BEGIN Supplied entries

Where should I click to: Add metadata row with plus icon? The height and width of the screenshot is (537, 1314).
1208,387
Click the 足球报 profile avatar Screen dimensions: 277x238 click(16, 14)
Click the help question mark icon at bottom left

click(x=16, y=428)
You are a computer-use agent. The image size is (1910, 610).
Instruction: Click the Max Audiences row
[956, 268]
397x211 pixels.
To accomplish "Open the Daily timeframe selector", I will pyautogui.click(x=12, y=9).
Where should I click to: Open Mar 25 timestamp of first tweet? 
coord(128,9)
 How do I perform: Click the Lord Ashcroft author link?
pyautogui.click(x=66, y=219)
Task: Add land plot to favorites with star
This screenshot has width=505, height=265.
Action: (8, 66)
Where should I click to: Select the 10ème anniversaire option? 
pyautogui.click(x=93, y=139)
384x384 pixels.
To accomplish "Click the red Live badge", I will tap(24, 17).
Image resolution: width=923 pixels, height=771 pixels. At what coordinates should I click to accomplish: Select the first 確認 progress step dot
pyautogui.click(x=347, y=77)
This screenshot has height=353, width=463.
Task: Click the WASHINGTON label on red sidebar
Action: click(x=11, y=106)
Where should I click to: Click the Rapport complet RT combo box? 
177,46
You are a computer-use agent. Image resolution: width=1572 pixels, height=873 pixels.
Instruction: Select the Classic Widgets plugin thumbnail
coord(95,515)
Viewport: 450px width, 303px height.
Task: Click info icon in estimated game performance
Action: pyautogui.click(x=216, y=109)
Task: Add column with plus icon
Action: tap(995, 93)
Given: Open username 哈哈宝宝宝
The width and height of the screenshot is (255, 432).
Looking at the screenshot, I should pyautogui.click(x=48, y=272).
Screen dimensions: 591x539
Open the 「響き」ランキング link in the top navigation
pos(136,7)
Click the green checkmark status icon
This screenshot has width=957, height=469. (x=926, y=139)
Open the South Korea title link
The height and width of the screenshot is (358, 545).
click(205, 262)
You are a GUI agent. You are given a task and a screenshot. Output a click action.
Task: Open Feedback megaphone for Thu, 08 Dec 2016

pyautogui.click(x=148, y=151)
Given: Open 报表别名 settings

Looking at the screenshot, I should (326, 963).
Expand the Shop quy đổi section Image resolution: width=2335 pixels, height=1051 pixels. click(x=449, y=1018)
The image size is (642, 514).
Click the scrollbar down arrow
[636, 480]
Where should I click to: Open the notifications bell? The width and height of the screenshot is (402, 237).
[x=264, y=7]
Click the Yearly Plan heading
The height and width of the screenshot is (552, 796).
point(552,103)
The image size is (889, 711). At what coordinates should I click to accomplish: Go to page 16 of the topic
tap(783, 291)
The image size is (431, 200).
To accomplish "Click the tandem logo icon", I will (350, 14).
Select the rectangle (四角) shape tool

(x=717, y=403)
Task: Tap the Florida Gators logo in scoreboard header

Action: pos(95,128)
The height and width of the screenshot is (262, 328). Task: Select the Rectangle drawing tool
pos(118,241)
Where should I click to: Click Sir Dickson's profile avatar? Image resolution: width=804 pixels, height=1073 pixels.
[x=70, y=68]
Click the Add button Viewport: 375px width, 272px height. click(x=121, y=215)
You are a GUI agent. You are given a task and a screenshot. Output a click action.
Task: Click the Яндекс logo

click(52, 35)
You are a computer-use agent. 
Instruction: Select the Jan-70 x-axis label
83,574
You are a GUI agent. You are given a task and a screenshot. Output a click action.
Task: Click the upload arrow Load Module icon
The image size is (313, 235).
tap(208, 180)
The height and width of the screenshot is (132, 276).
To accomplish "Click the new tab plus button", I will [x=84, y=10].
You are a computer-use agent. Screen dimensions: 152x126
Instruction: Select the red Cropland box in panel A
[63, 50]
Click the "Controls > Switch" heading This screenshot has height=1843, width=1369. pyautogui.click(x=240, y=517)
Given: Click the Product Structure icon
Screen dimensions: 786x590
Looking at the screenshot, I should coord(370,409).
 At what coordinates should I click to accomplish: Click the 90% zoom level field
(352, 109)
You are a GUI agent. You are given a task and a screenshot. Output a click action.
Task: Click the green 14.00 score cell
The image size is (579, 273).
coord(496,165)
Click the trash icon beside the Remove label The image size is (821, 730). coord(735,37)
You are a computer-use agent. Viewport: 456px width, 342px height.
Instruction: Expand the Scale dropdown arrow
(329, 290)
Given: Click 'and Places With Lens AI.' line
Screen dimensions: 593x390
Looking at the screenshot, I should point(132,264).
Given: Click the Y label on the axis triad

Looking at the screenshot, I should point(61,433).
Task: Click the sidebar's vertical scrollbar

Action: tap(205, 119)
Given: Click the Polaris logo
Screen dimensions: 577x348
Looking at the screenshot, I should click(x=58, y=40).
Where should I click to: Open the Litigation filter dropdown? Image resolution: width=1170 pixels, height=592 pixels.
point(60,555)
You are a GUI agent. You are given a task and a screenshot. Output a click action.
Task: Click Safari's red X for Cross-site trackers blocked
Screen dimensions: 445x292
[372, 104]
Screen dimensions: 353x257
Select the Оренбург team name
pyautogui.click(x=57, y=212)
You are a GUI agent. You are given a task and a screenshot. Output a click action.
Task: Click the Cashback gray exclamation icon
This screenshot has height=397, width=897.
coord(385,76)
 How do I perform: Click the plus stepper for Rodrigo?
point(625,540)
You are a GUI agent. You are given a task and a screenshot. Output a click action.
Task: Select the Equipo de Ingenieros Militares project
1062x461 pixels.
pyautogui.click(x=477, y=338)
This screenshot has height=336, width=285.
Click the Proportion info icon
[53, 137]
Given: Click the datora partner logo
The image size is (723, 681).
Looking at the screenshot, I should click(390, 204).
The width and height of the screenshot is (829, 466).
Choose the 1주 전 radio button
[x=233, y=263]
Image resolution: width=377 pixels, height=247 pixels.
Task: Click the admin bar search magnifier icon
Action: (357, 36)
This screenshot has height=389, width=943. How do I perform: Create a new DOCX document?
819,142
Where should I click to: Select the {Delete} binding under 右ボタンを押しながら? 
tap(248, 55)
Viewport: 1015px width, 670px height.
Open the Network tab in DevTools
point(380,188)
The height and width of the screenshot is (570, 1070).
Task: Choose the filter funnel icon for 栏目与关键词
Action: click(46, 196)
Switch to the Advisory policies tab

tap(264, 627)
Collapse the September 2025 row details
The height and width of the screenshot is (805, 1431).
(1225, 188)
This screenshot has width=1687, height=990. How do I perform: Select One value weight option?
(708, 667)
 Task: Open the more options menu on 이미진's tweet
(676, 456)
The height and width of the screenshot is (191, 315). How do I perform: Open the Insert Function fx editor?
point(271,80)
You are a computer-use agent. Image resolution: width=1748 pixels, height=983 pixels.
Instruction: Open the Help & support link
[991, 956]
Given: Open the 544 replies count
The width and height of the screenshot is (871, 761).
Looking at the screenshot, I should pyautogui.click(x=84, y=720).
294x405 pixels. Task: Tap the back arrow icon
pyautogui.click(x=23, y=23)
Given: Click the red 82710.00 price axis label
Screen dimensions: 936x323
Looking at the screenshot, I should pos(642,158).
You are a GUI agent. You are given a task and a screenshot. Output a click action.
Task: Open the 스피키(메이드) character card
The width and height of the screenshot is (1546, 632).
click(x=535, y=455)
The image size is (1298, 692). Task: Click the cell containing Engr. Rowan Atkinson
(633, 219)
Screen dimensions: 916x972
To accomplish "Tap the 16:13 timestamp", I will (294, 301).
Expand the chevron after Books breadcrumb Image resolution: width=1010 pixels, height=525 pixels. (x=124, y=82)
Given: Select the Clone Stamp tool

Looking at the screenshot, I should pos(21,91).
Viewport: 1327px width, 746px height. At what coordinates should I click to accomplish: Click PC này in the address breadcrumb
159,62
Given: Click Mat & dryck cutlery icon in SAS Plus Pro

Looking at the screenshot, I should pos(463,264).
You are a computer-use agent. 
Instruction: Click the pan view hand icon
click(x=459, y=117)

END Supplied entries

• Directions:
Return all lines of the data in which the string "computer" appears.

• Response below:
You are a computer-use agent. The image size is (1910, 610).
You are a computer-use agent. Image resolution: width=1572 pixels, height=873 pixels.
You are a computer-use agent. 
You are a computer-use agent. Screen dimensions: 152x126
You are a computer-use agent. Viewport: 456px width, 342px height.
You are a computer-use agent. Image resolution: width=1748 pixels, height=983 pixels.
You are a computer-use agent. 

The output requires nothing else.